The plug-and-play nature of the method allows direct application to any Transformer-based LVLM.

Limitations & Future Work¶

Validation is primarily conducted on LLaVA-v1.5-7B; results on Qwen-VL and Qwen2.5-VL are included in the appendix but remain limited in scope.
The scaling factors \(\gamma^+, \gamma^-\) and head counts \(\xi, \zeta\) require manual tuning for different task formats.
The selection of T2T and I2T heads relies on annotated hallucinated/non-hallucinated tokens, necessitating a small labeled set.
Whether head re-identification is needed for entirely new question-answer formats (e.g., chain-of-thought) remains unexplored.
Whether higher-order path interactions (e.g., second-order effects) exist in multimodal large models warrants further investigation.

vs.

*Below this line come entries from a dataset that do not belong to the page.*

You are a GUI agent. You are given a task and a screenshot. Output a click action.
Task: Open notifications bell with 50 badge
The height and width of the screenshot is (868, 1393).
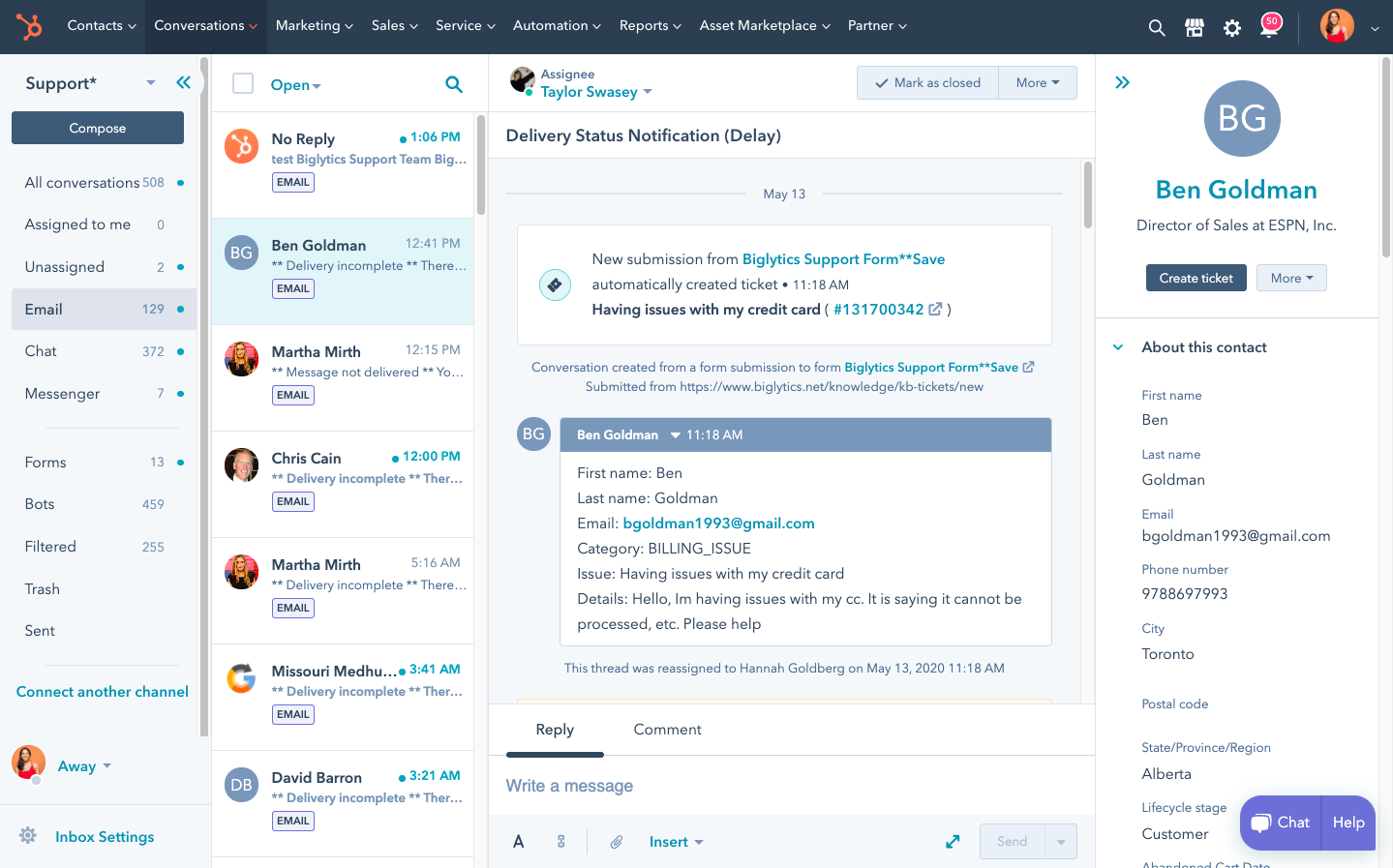(x=1269, y=26)
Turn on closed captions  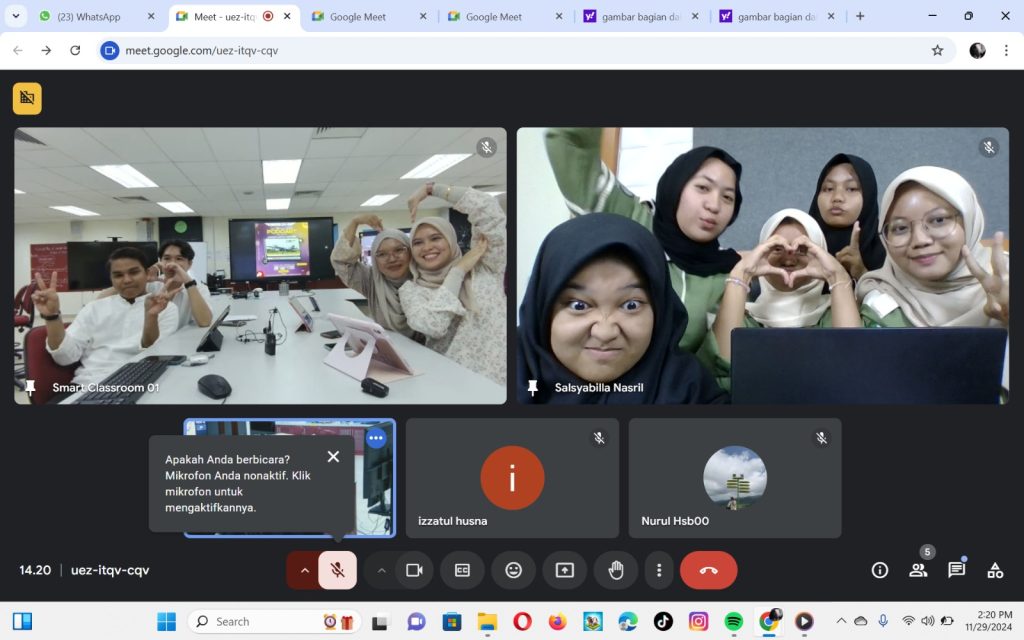[x=462, y=570]
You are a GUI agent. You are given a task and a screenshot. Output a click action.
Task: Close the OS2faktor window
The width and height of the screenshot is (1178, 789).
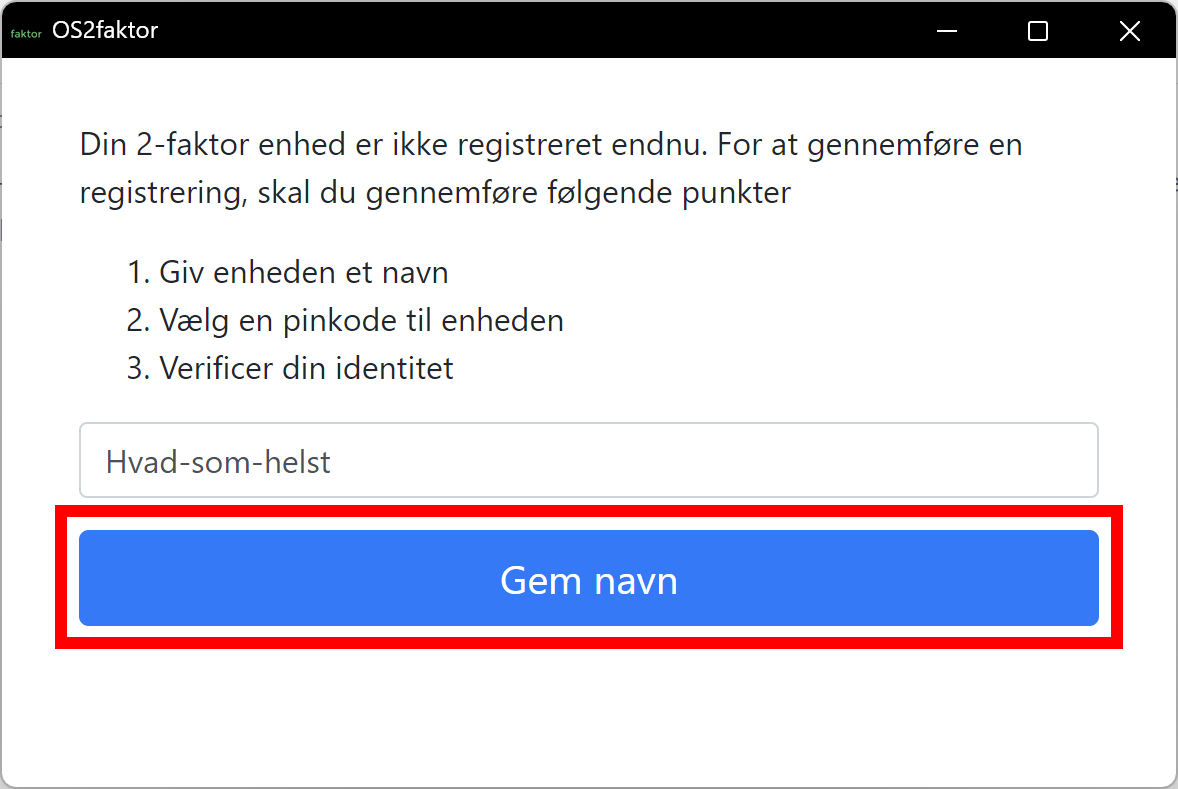tap(1129, 32)
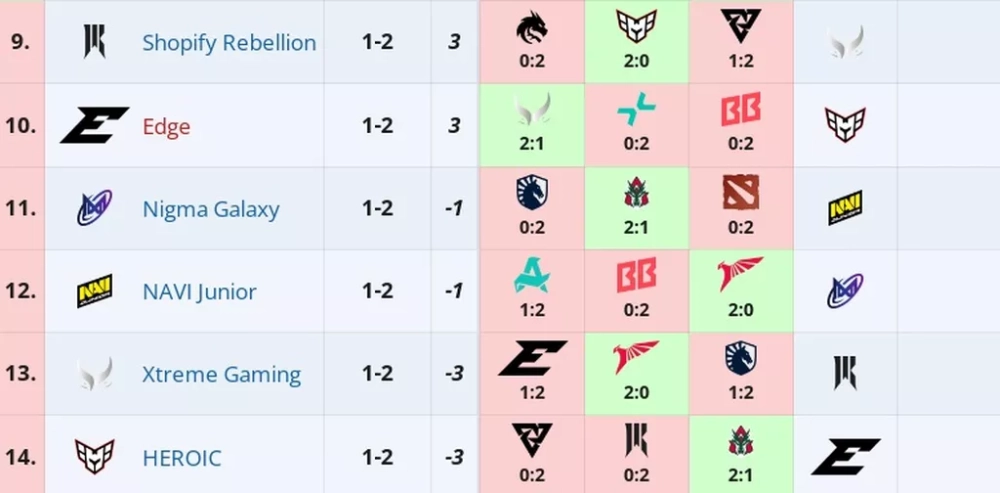Open the Nigma Galaxy team link

(211, 209)
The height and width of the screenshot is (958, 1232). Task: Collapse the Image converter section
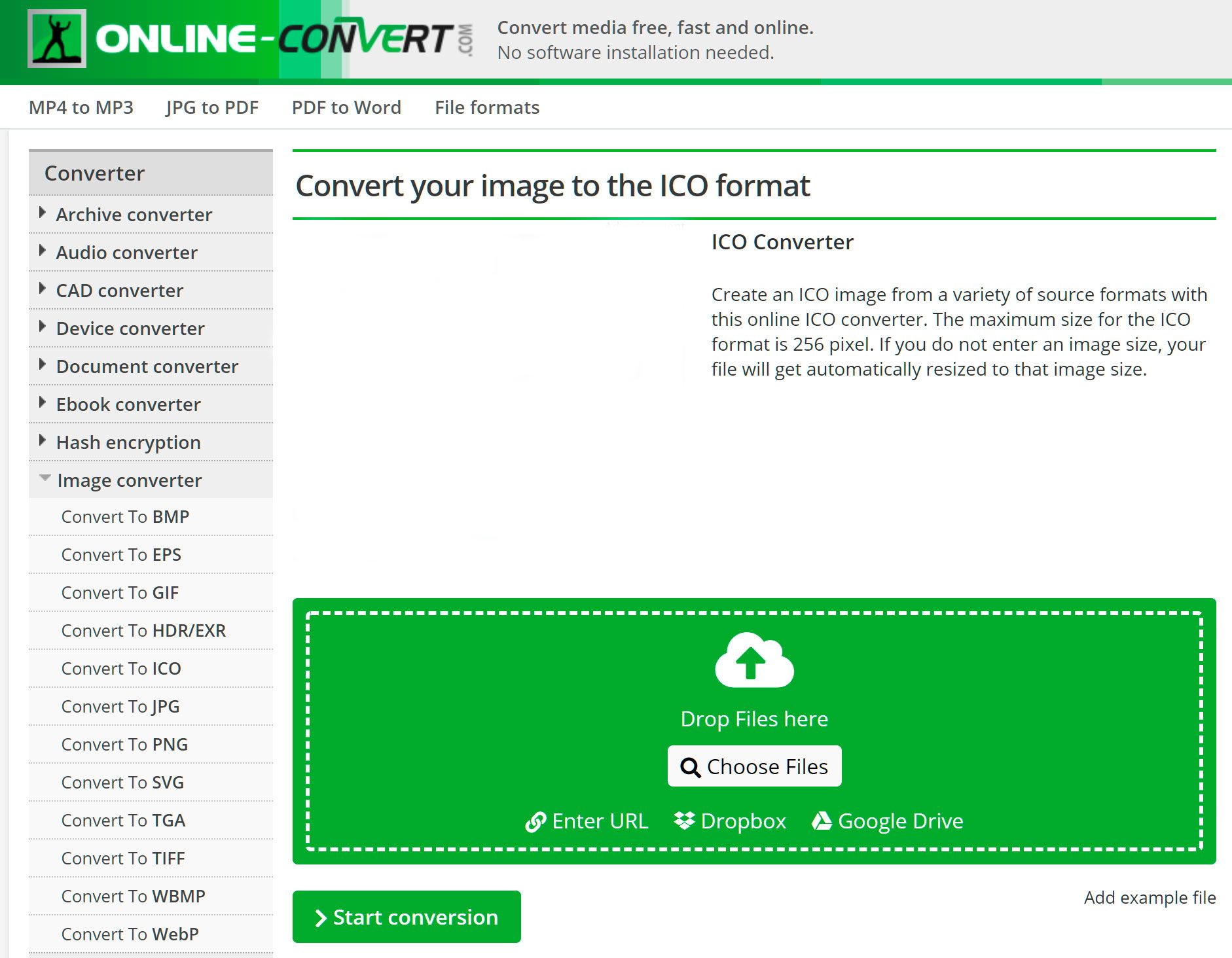tap(45, 478)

VCD: VCD calibrates output distributions by contrasting distorted visual inputs, effectively intervening only on the image-to-output-text path, and even degrades on CHAIR; AllPath's multi-path intervention is more comprehensive.
vs. PAI: PAI enhances image attention (image-to-text path) and excels on CHAIR but yields limited improvement on POPE/MCQ-POPE; AllPath additionally covers the T2T path.
vs. AD-HH: AD-HH suppresses "lazy" text-dominant heads but addresses only the text-to-text path; AllPath demonstrates the necessity of simultaneously intervening across multiple paths.

Rating¶

Novelty: ⭐⭐⭐⭐ The multi-path framework is conceptually clear; the T2T/I2T head identification methods are concise and elegant; the finding that "format determines path" is valuable.
Experimental Thoroughness: ⭐⭐⭐⭐⭐ Four benchmarks spanning different alignment formats, correlation analysis, ablations, and multi-model validation — highly comprehensive.
Writing Quality: ⭐⭐⭐⭐ Logically clear; the narrative structure of analysis → finding → method → validation is well-organized.
Value: ⭐⭐⭐⭐ Training-free and applicable to diverse hallucination scenarios; provides meaningful insights into the internal mechanisms of LVLMs.